To obtain a preliminary understanding of repetitive content in these genomes, we first analyzed the frequencies of 15mers in 28 Mbp samples from both genomes (consisting of a random 28 Mbp sample from the copperhead and all of the python data). We chose 15mers because, by chance, any one 15mer should occur only about once in a genome of this size, making high-copy 15mers extremely infrequent by chance and thus indicative of repetitive elements (Gu et al. 2008). Both species contained similar amounts of single copy 15mers (15,364,028 in the python and 17,186,377 in the copperhead), but the python had more low-to-moderate copy number 15mers (i.e., 2–10 copies; fig. 1A). In contrast, the copperhead had more high-copy 15mers (fig. 1A), suggesting that it has more highly similar (recently expanded) repeat elements, whereas python repeat elements are comparatively older and/or fewer in number. Analysis of the anole lizard (Anolis carolinensis) genome revealed a 15mer profile similar to the copperhead (fig. 1), suggesting that it too has a substantial number of recently expanded repeats, and thus a repetitive landscape more similar to the copperhead than the python.

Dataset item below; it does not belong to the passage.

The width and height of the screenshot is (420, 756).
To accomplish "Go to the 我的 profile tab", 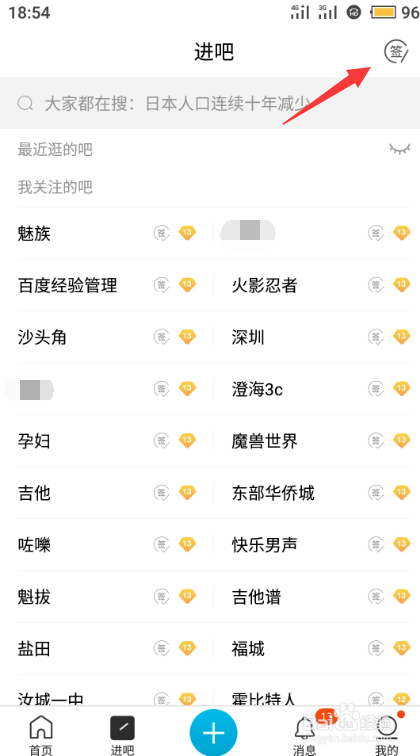I will (x=388, y=735).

Identification of Interspersed and Tandem Repeats
The common method of identifying recognizable repeat elements is to scan sequences using a library of known repeat element consensus sequences (e.g., RepBase; Jurka 2000) with sequence similarity-based algorithms such as RepeatMasker (Smit et al. 2010). Such homology-based methods cannot recognize elements not in the database and have low power to identify repeat element fragments, even up to 200 bp, from moderately diverged repeat families (de Koning APJ, Gu W, Castoe TA, Pollock DD, unpublished data). For this reason, the identification of interspersed and tandem repeats in snakes is problematic because there are no closely related organisms in which repeat elements have been studied in-depth, and thus there are no snake-specific repeat libraries available. Because unassembled next-generation sequence reads likely contain many (perhaps mostly) TE sequence fragments, we utilized a three-pronged strategy to evaluate repeat content and maximize detection and classification of repeat elements: first, we applied the P-clouds method, which can estimate the repeat fraction without knowing a priori what the repeat elements are and which is relatively powerful at identifying short repeat fragments (Gu et al. 2008); second, we utilized the “Tetrapoda” repeat consensus library in RepBase to detect similar sequences by homology searching; and third, we used RepeatModeler (Smith A, unpublished data) to identify new snake-specific repeat element clusters (families). We analyzed the output of RepeatModeler with RepClass (Feschotte et al. 2009), a tool that automates the classification of newly discovered TEs (supplementary figs. S2 and S3, Supplementary Material online). Repeat family consensus sequence libraries identified are available at www.snakegenomics.org/SnakeGenomics/Processed_Data.html.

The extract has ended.